Data for the task START
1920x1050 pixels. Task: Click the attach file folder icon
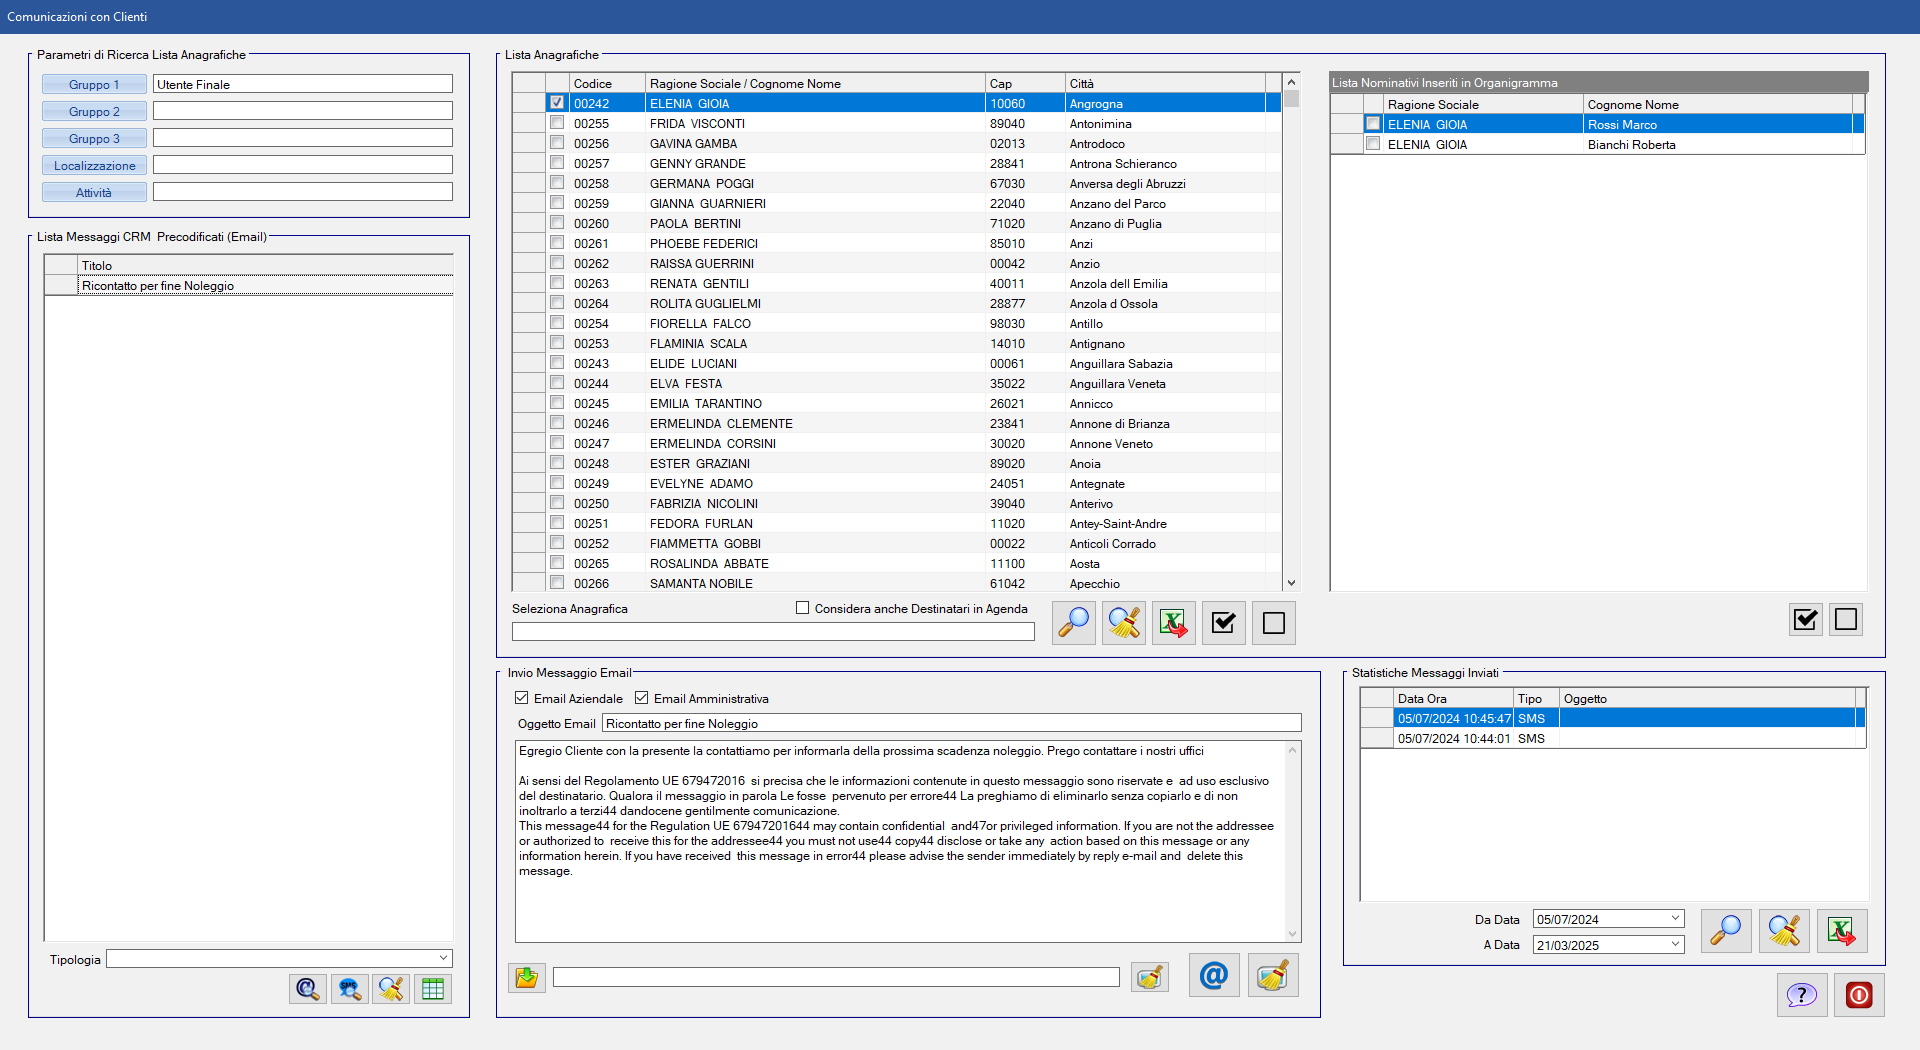[526, 977]
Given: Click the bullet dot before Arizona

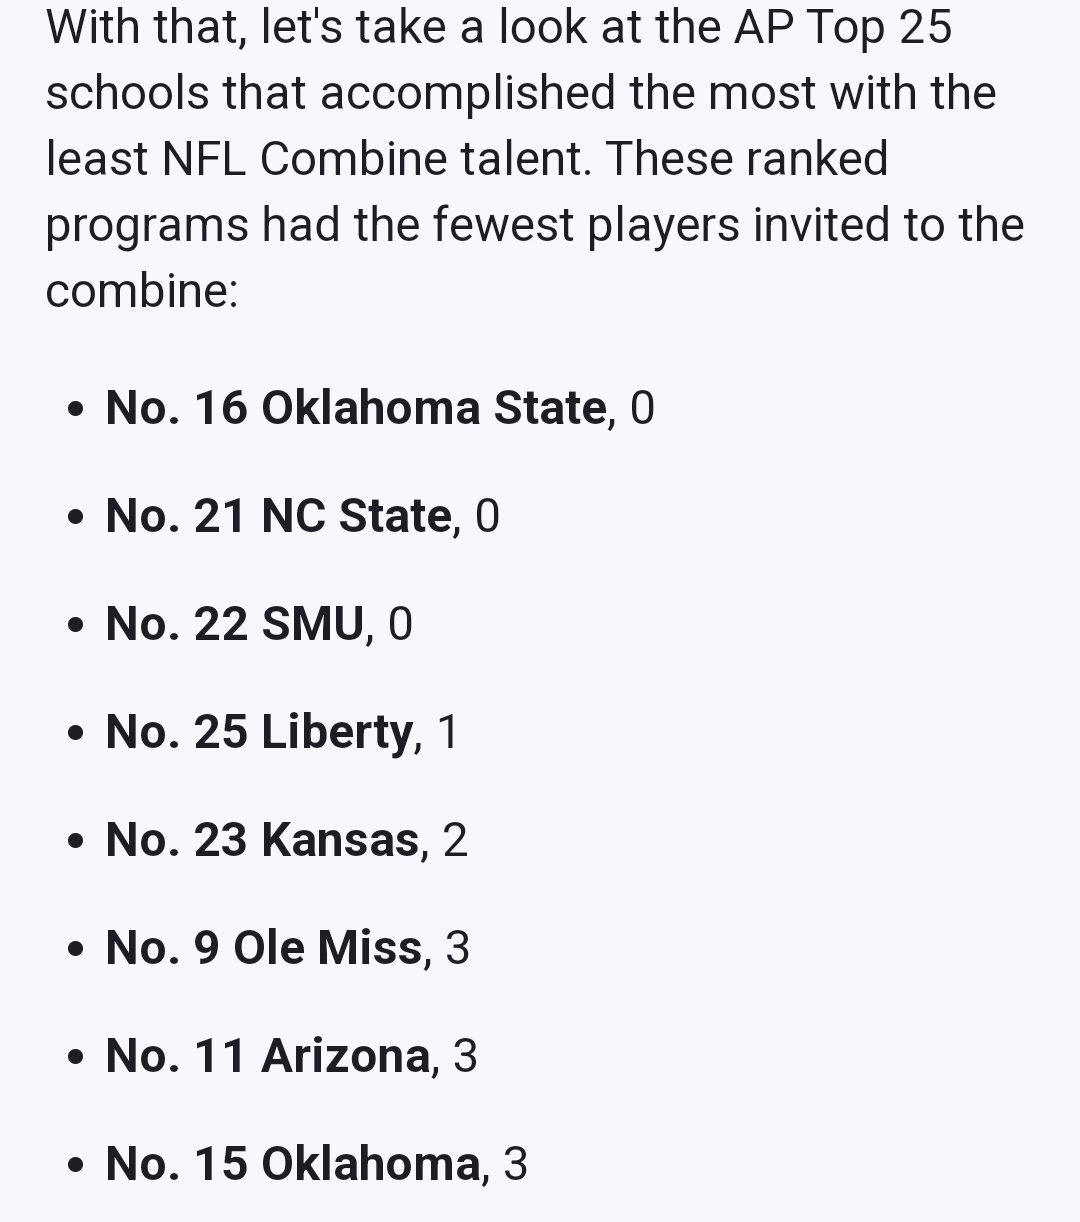Looking at the screenshot, I should 75,1058.
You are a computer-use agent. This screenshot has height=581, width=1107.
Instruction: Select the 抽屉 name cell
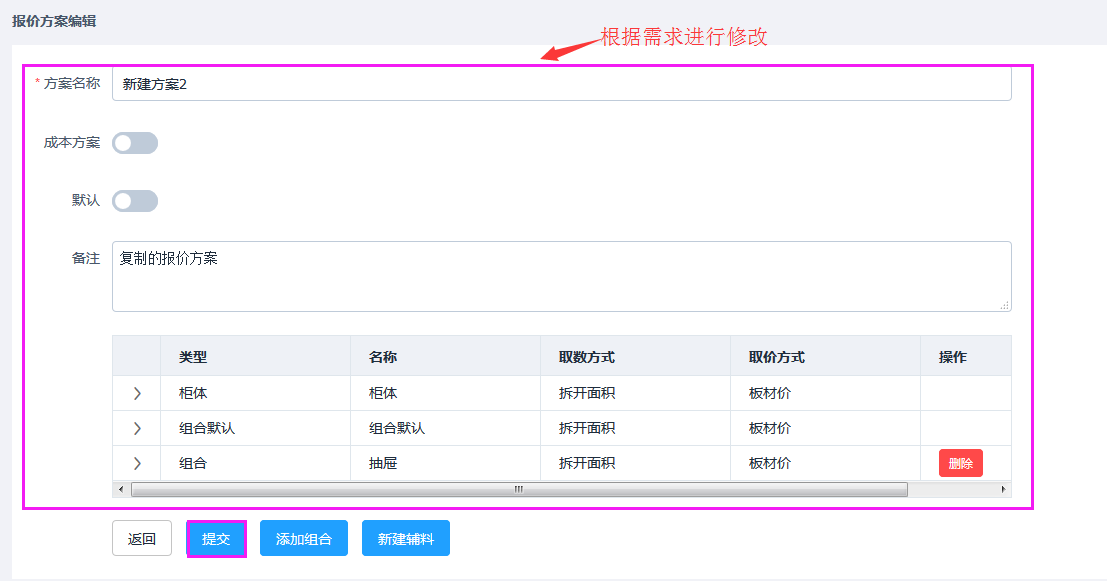click(383, 464)
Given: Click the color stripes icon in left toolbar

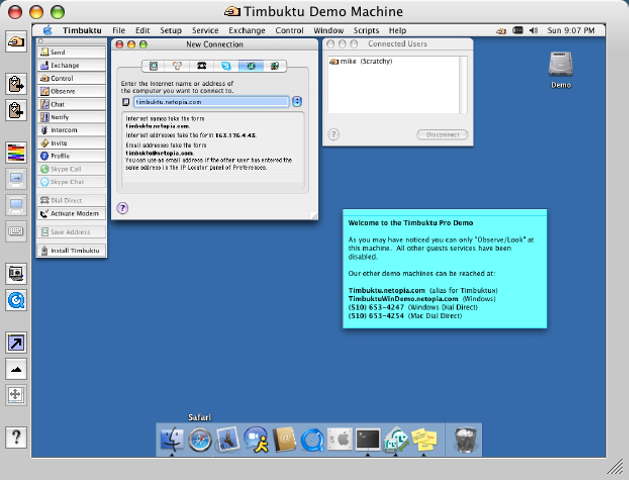Looking at the screenshot, I should [x=16, y=153].
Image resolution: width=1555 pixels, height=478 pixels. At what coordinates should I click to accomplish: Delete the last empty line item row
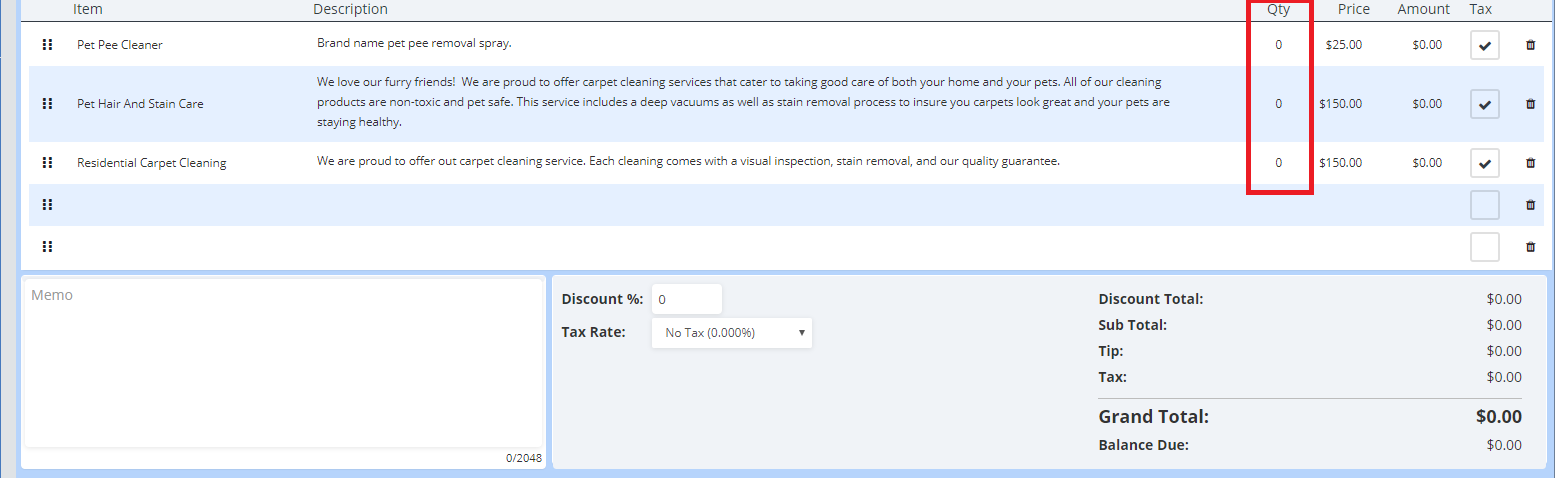[1530, 247]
Data for the task END
Problem statement:
Could you set down, exactly as written, every line from the one with "You are a computer-use" to the end of the data, both ends included? Leave out the pictures.

Output for this task:
You are a computer-use agent. This screenshot has height=581, width=1107.
Instruction: Select the 抽屉 name cell
click(383, 464)
Given: Click the color stripes icon in left toolbar

Looking at the screenshot, I should [x=16, y=153].
Image resolution: width=1555 pixels, height=478 pixels. At what coordinates should I click to accomplish: Delete the last empty line item row
[1530, 247]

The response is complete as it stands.